◆ TASK DIRECTIONS
Please report every line of the entries below that contains the word "Identify", copying each line in full. Case counts.

=====

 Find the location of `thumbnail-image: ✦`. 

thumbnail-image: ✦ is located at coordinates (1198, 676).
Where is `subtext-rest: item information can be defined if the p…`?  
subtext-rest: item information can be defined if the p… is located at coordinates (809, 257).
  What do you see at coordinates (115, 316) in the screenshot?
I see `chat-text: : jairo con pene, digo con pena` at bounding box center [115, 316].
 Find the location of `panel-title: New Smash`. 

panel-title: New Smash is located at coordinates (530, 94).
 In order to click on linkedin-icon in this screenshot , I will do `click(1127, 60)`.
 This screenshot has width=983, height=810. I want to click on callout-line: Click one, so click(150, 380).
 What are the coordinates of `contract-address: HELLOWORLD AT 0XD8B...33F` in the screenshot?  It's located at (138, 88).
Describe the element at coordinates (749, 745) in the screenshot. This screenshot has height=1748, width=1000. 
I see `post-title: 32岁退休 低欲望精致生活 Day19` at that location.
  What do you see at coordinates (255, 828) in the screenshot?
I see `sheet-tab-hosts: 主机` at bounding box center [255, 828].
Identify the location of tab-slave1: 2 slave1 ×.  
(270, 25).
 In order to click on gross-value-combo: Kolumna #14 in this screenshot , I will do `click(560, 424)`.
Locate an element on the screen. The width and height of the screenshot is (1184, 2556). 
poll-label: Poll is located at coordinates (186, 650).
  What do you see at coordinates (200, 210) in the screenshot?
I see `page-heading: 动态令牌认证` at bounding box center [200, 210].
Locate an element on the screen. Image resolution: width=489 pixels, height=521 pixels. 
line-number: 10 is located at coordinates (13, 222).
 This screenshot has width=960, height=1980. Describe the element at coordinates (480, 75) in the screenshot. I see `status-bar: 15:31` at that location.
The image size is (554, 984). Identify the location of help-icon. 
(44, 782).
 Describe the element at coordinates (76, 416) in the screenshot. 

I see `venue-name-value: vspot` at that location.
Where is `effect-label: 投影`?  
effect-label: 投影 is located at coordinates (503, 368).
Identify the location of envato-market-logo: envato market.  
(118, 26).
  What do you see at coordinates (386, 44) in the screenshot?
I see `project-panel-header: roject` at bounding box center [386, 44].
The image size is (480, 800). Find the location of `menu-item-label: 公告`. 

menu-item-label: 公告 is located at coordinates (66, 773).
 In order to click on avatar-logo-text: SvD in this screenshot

=====

◆ OUTPUT FOR THIS TASK
Identify the location of tab-slave1: 2 slave1 ×.  
The image size is (554, 984). Identify the location of help-icon. 
Identify the location of envato-market-logo: envato market.  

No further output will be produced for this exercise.